_What to work on_. A verbatim printing of the entries that follow is needed; pictures must not appear in it.

::: Dataset entries :::

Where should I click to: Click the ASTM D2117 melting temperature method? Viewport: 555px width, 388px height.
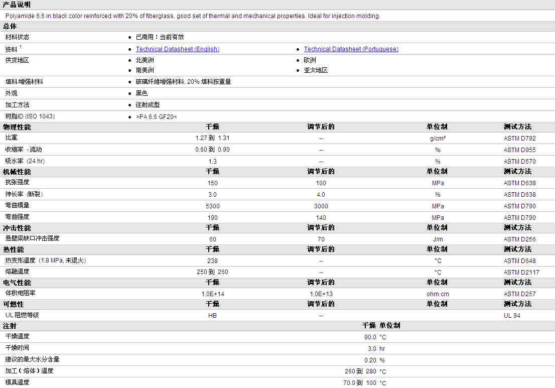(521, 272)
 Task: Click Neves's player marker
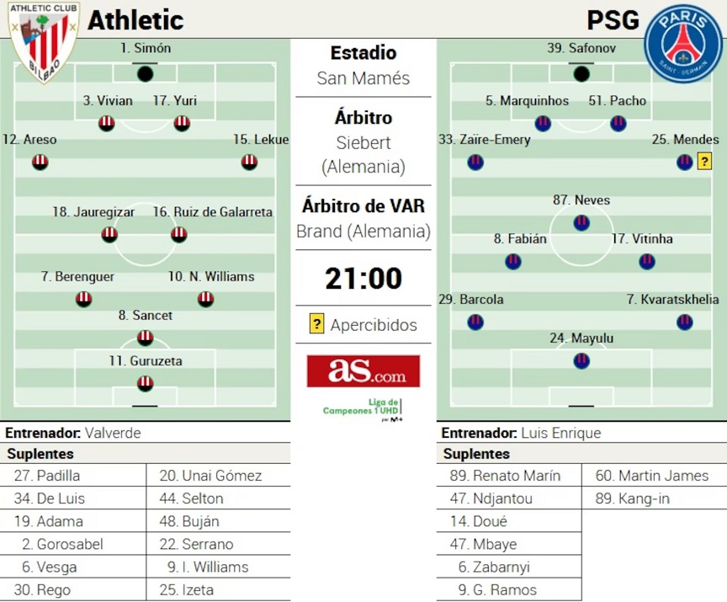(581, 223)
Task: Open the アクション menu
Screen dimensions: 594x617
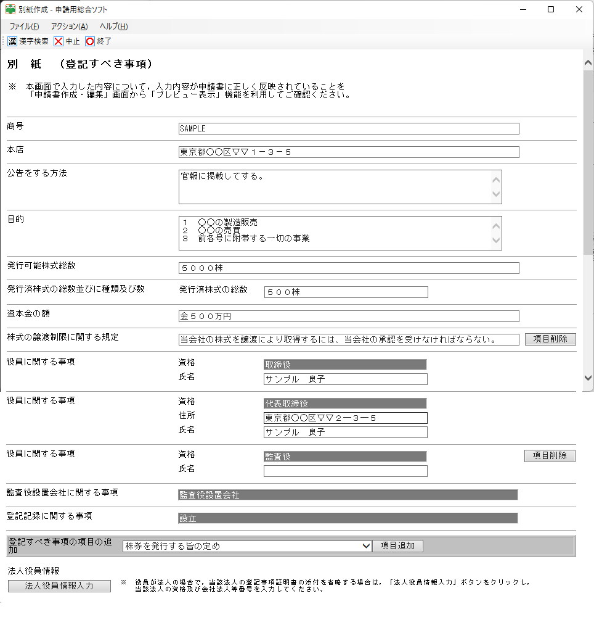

:::

_Answer_.
Where should I click to: Click the ASTM D2117 melting temperature method? Viewport: 555px width, 388px height.
(521, 272)
 Task: Click Neves's player marker
(581, 223)
Task: Open the アクション menu
Screen dimensions: 594x617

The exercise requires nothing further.